Copy all of the entries below word for word.

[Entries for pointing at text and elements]
+ + + +
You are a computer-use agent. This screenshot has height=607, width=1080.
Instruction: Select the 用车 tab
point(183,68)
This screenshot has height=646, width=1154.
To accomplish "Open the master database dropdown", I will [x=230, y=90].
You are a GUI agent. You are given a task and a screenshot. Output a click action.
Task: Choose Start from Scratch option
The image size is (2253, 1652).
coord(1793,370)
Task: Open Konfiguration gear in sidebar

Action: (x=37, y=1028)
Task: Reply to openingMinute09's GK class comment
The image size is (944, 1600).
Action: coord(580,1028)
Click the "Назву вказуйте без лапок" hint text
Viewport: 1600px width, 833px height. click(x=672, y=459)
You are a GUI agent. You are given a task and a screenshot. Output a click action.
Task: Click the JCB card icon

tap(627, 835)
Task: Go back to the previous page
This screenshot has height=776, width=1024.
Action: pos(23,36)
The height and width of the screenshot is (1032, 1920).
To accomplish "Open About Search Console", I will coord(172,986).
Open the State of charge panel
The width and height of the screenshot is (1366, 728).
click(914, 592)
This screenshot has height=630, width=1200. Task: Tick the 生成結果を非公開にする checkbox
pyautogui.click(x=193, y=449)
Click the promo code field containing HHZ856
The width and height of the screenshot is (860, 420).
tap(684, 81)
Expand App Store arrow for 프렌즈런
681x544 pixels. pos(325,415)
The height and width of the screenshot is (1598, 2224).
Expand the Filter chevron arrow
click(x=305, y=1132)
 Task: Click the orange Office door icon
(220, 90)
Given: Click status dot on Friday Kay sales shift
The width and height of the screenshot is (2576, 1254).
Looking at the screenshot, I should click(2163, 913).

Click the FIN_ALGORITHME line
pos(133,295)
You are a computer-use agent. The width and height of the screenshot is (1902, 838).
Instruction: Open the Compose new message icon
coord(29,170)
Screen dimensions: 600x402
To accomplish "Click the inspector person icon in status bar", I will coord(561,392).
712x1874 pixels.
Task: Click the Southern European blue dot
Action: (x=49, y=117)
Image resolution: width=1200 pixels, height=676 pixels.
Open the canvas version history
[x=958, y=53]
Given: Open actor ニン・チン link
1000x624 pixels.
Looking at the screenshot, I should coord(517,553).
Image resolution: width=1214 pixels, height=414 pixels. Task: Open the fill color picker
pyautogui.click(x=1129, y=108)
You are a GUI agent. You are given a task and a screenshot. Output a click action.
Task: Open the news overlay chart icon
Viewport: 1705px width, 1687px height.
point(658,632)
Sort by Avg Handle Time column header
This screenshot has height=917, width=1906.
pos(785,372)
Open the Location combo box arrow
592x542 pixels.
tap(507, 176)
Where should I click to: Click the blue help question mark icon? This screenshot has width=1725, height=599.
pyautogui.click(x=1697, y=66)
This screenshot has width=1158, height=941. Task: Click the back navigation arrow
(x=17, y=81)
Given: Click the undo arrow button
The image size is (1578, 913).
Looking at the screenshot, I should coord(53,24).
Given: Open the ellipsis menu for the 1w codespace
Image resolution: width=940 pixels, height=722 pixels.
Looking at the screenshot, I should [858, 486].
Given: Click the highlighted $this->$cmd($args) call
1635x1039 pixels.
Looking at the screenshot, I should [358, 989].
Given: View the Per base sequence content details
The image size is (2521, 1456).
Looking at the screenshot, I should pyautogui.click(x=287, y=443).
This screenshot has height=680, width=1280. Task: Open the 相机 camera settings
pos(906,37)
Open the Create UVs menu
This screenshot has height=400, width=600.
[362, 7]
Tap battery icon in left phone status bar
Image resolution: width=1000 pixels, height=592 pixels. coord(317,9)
+ + + +
TASK RESULT:
You are a computer-use agent. This screenshot has height=607, width=1080.
Instruction: Select the 用车 tab
point(183,68)
This screenshot has height=646, width=1154.
To accomplish "Open the master database dropdown", I will [x=230, y=90].
You are a GUI agent. You are given a task and a screenshot. Output a click action.
Task: Choose Start from Scratch option
The image size is (2253, 1652).
coord(1793,370)
Task: Open Konfiguration gear in sidebar

Action: (x=37, y=1028)
Task: Reply to openingMinute09's GK class comment
The image size is (944, 1600).
Action: coord(580,1028)
Click the "Назву вказуйте без лапок" hint text
Viewport: 1600px width, 833px height. click(x=672, y=459)
You are a GUI agent. You are given a task and a screenshot. Output a click action.
Task: Click the JCB card icon

tap(627, 835)
Task: Go back to the previous page
This screenshot has height=776, width=1024.
Action: pos(23,36)
The height and width of the screenshot is (1032, 1920).
To accomplish "Open About Search Console", I will coord(172,986).
Open the State of charge panel
The width and height of the screenshot is (1366, 728).
click(914, 592)
This screenshot has height=630, width=1200. Task: Tick the 生成結果を非公開にする checkbox
pyautogui.click(x=193, y=449)
Click the promo code field containing HHZ856
The width and height of the screenshot is (860, 420).
tap(684, 81)
Expand App Store arrow for 프렌즈런
681x544 pixels. pos(325,415)
The height and width of the screenshot is (1598, 2224).
Expand the Filter chevron arrow
click(x=305, y=1132)
 Task: Click the orange Office door icon
(220, 90)
Given: Click status dot on Friday Kay sales shift
The width and height of the screenshot is (2576, 1254).
Looking at the screenshot, I should click(2163, 913).

Click the FIN_ALGORITHME line
pos(133,295)
You are a computer-use agent. The width and height of the screenshot is (1902, 838).
Instruction: Open the Compose new message icon
coord(29,170)
Screen dimensions: 600x402
To accomplish "Click the inspector person icon in status bar", I will coord(561,392).
712x1874 pixels.
Task: Click the Southern European blue dot
Action: (x=49, y=117)
Image resolution: width=1200 pixels, height=676 pixels.
Open the canvas version history
[x=958, y=53]
Given: Open actor ニン・チン link
1000x624 pixels.
Looking at the screenshot, I should coord(517,553).
Image resolution: width=1214 pixels, height=414 pixels. Task: Open the fill color picker
pyautogui.click(x=1129, y=108)
You are a GUI agent. You are given a task and a screenshot. Output a click action.
Task: Open the news overlay chart icon
Viewport: 1705px width, 1687px height.
point(658,632)
Sort by Avg Handle Time column header
This screenshot has height=917, width=1906.
pos(785,372)
Open the Location combo box arrow
592x542 pixels.
tap(507, 176)
Where should I click to: Click the blue help question mark icon? This screenshot has width=1725, height=599.
pyautogui.click(x=1697, y=66)
This screenshot has width=1158, height=941. Task: Click the back navigation arrow
(x=17, y=81)
Given: Click the undo arrow button
The image size is (1578, 913).
Looking at the screenshot, I should coord(53,24).
Given: Open the ellipsis menu for the 1w codespace
Image resolution: width=940 pixels, height=722 pixels.
Looking at the screenshot, I should [858, 486].
Given: Click the highlighted $this->$cmd($args) call
1635x1039 pixels.
Looking at the screenshot, I should [358, 989].
Given: View the Per base sequence content details
The image size is (2521, 1456).
Looking at the screenshot, I should pyautogui.click(x=287, y=443).
This screenshot has height=680, width=1280. Task: Open the 相机 camera settings
pos(906,37)
Open the Create UVs menu
This screenshot has height=400, width=600.
[362, 7]
Tap battery icon in left phone status bar
Image resolution: width=1000 pixels, height=592 pixels. coord(317,9)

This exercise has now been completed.